I bought two books in the airport from sheer indecision about what to read (why don't I have a kindle or iPad yet?) and the one I've started is "The Meryl Streep Movie Club" which is probably a shameless attempt to borrow TFE's most discussed movie star's bankability to sell some books. But here's the catch to shamelessness: it often works. I bought the book didn't I? It's about an estranged family of sisters, who after a tragic orphaned childhood, reunite as adults and get some very bad news. Their aunt hosts a weekly movie night at the inn where they've gathered and it happens to be Meryl Streep Month.
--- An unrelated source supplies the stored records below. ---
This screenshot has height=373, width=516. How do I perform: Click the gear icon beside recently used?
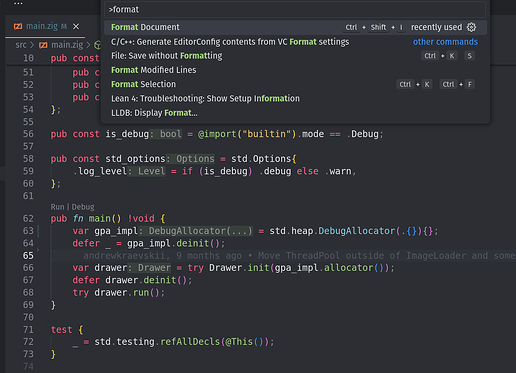471,27
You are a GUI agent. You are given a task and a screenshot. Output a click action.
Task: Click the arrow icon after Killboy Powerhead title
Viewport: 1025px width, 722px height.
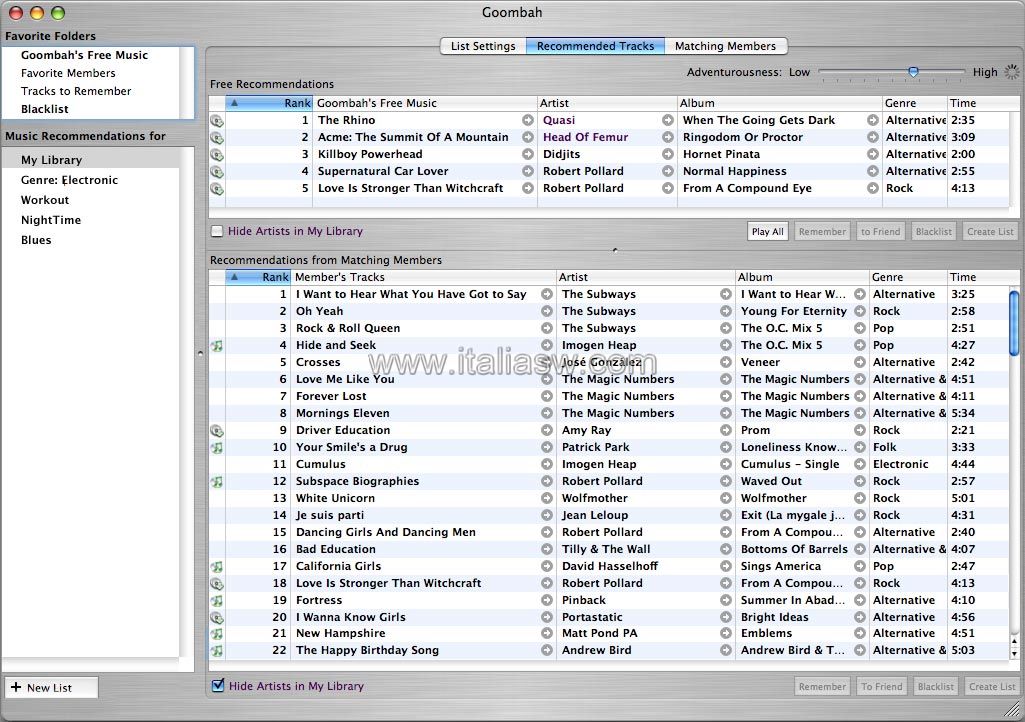pyautogui.click(x=527, y=154)
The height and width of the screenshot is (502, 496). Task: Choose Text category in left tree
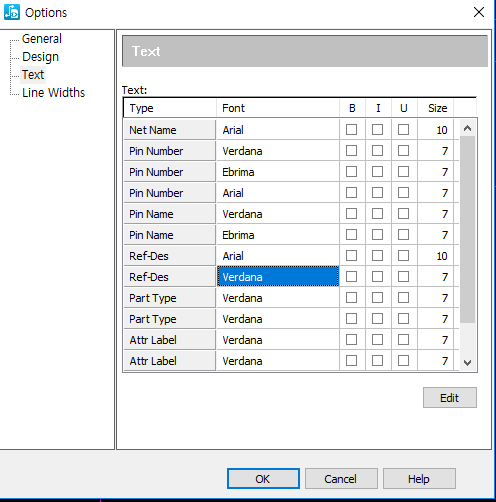[x=33, y=75]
So far Silkwood has been name dropped the most -- a choice I fully support -- and they're about to watch Bridges of Madison County. I'm not very far in because my inflight movie was The Avengers (more on that in a couple of days when I'm back to NYC) which was more than enough to keep me occupied.

As you read this my soul is being stirred.

 Chances are at least. See, I'm off to see Les Misérables on stage for the first time in aeons. As a teenager I wore out my tape of the soundtrack and when I found out it was playing at Cedar City's annual widely acclaimed Shakespeare Festival (they've even won a regional Tony Award) I jumped at the chance to take my mom because a) she doesn't get out much and b) she's never seen it on stage but loves musicals and started me early on them for which I can only give her millions of hugs. It's a perfect opportunity to see the show before the movie hits and becomes the possibility definitive version for millions upon millions of people who don't get to stage shows often or ever. Which is unfortunately a lot of people -- even for shows as successful as Les Miz which has earned over $2 billion globally in its 27 year life.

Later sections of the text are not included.